— Вы правы, сестра, нам надо устроиться поудобней. Не знаю, зачем я держу этот мешок.
Она положила его возле себя под лавку.
— Погодите, — сказала сестра Гиацинта, — у вас в ногах кувшин с водой. Он вам мешает.
— Да нет, уверяю вас. Оставьте. Надо же ему где-нибудь стоять.
И обе принялись, как они говорили, устраивать свое хозяйство, чтобы больные провели с наибольшим удобством сутки в вагоне. Обеим было досадно, что они не могли взять к себе Марию, — она пожелала остаться с Пьером и отцом; впрочем, они без труда общались через низенькую перегородку купе. Да и весь вагон — все пять купе по десяти мест в каждом — представлял собою как бы движущуюся залу, которую можно было сразу охватить взглядом. Это была настоящая больничная палата; между голыми желтыми деревянными перегородками, под выкрашенным белой краской потолком, царил беспорядок, как в наскоро устроенном походном госпитале. Из-под скамеек выглядывали сосуды, тазы, метелки, губки. Вещей в багаж не принимали, поэтому всюду громоздились узлы, чемоданы, деревянные баулы, шляпные картонки, дорожные мешки — жалкий скарб, перевязанный веревками; на медных крюках повсюду висели, покачиваясь, свертки, корзины, одежда. Тяжелобольные лежали среди этой ветоши на узких тюфяках, занимая по нескольку мест каждый, — громыхание колес и толчки укачивали их; другие, чуть покрепче, сидели мертвенно-бледные, прислонившись к перегородкам, подложив под голову подушку. По правилам полагалось, чтобы в каждом купе присутствовала дама-попечительница. Вторая сестра общины Успения, Клер Дезанж, находилась на другом конце вагона. Здоровые паломники вставали, и некоторые даже принялись за еду и питье. Одно из купе занимали десять женщин, — они сидели, тесно прижавшись друг к другу, — молодые и старые, все одинаково безобразные и жалкие. Окон нельзя было открывать из-за чахоточных больных; в вагоне стояла духота; казалось, с каждым толчком мчавшегося на всех парах поезда зловоние становилось все более нестерпимым.
В Жювизи, перебирая четки, прочли молитву. А когда в шесть часов вихрем пронеслись мимо станции Бретиньи, сестра Гиацинта поднялась с места. Она руководила чтением молитв, и большинство паломников следило за их чередованием по маленькой книжке в синей обложке.
— «Angelus» [2], дети мои, — проговорила сестра Гиацинта с обычной своей улыбкой, исполненной материнского добродушия, которому юность придавала особое очарование и нежность.
Затем прочли «Ave». Когда чтение молитв окончилось, Пьер и Мария обратили внимание на двух женщин, сидевших с краю в их купе. Одна из них, та, что поместилась в ногах у Марии, на вид мещанка, в тем ном платье, была преждевременно увядшей, худенькой блондинкой, лет тридцати с лишним, с выцветшими волосами и продолговатым страдальческим лицом, на котором лежала печать беспомощности и безграничной тоски. Она старалась быть незаметной и занимать как можно меньше места. Напротив нее, на скамейке Пьера, сидела другая женщина одних лет с первой, по-видимому, мастерица, в черном чепце, с измученным нуждою, озабоченным лицом; на коленях она держала девочку лет семи, такую бледненькую и крошечную, что ей едва можно было дать четыре года. Нос у ребенка заострился, обведенные синевой глаза были закрыты, лицо казалось восковым; девочка не могла говорить и только тихонько стонала, надрывая сердце склонившейся над ней матери.

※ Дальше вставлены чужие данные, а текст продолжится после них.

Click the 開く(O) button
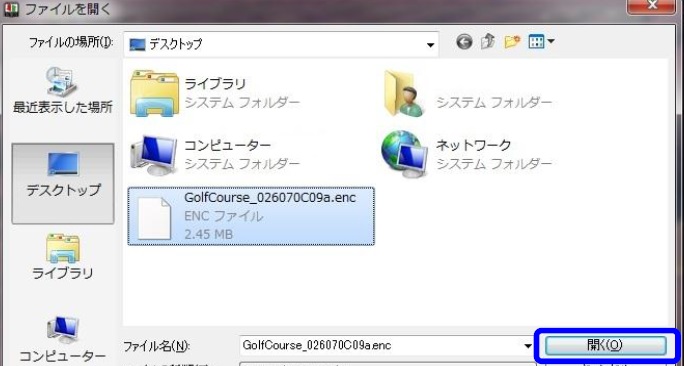This screenshot has width=685, height=366. [605, 345]
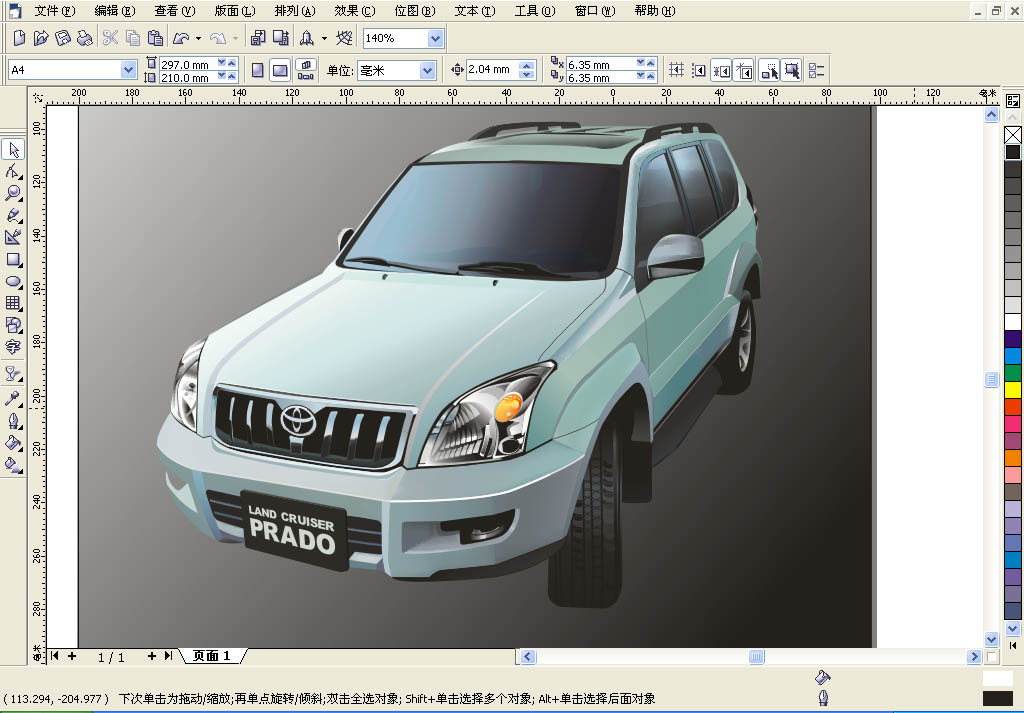This screenshot has height=713, width=1024.
Task: Open file using the folder icon
Action: [x=41, y=38]
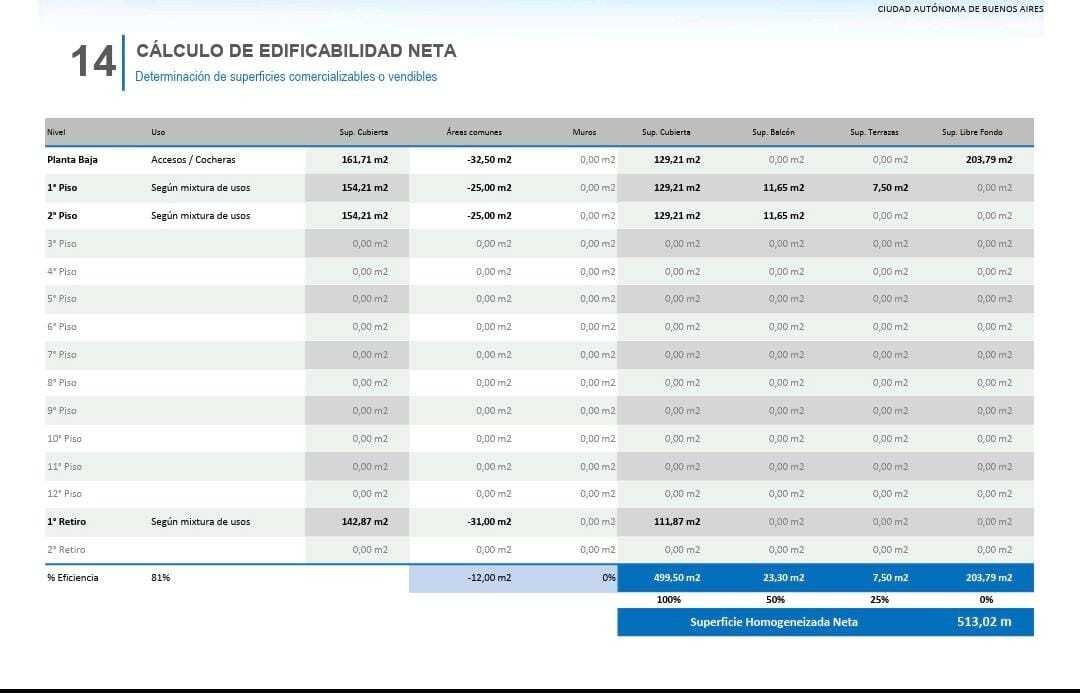
Task: Click the Planta Baja Sup. Libre Fondo 203,79 m2 cell
Action: pyautogui.click(x=988, y=160)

— Может быть, она съест немного винограду? — робко предложила молчавшая все время дама. — У меня есть, в корзинке.
— Благодарю вас, сударыня, — ответила мастерица. — Она ничего не ест и только пьет молоко, да и то… Я взяла с собой бутылку.
— Чем же больна ваша милая крошка? — спросила дама.

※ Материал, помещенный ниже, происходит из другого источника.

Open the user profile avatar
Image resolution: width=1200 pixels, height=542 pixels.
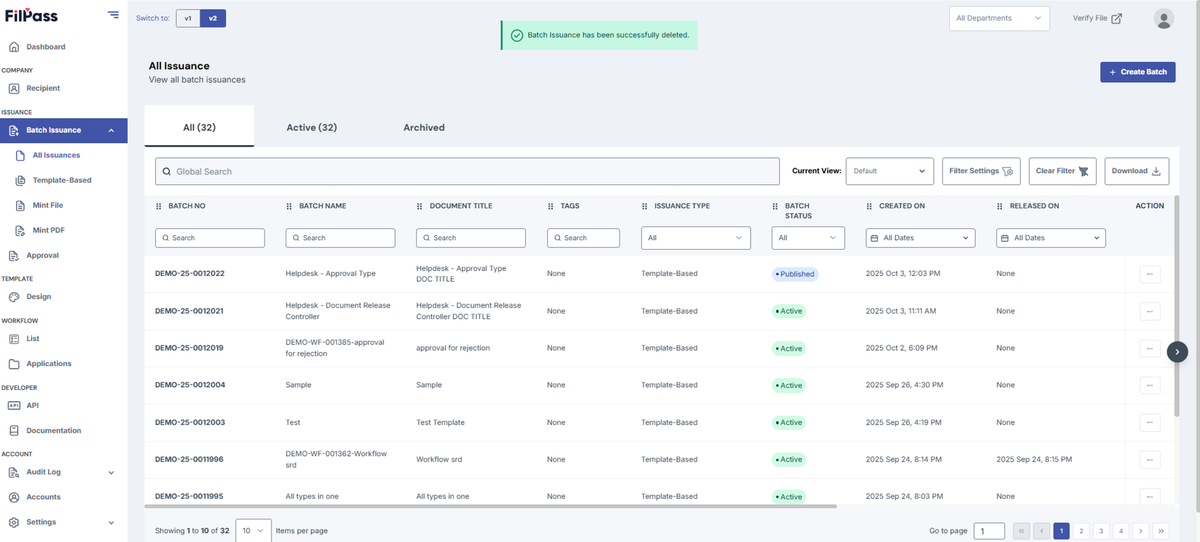1163,18
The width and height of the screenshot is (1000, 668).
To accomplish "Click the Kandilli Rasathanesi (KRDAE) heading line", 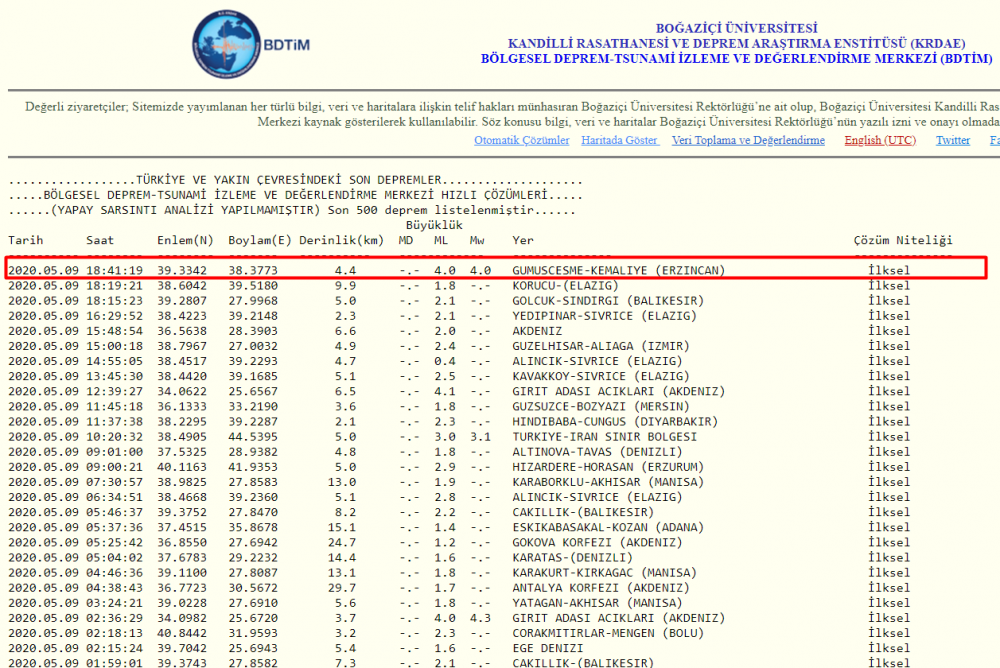I will [736, 44].

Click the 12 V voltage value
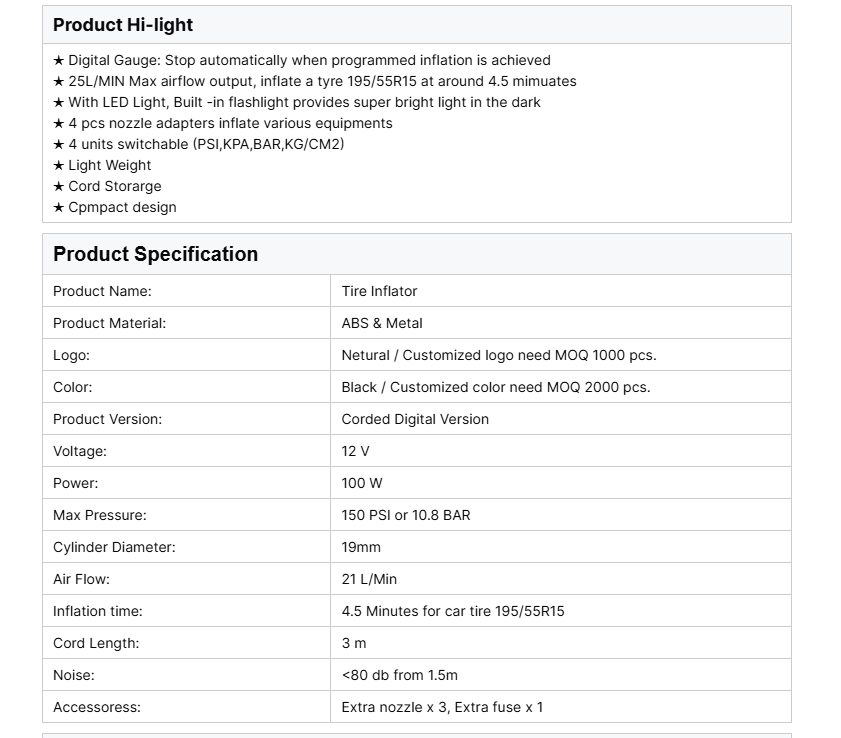coord(356,451)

— Ах, сударыня, скорее всего, это запор… но доктора все называют по-своему. Сперва у нее немного болел животик, потом он вздулся и начались сильные боли, просто плакать хотелось, глядя на нее. Теперь животик опал, только она так похудела, что ноги больше не носят ее от слабости, и она все время потеет…
Роза застонала, открыв глаза; мать побледнела и взволнованно наклонилась к ней.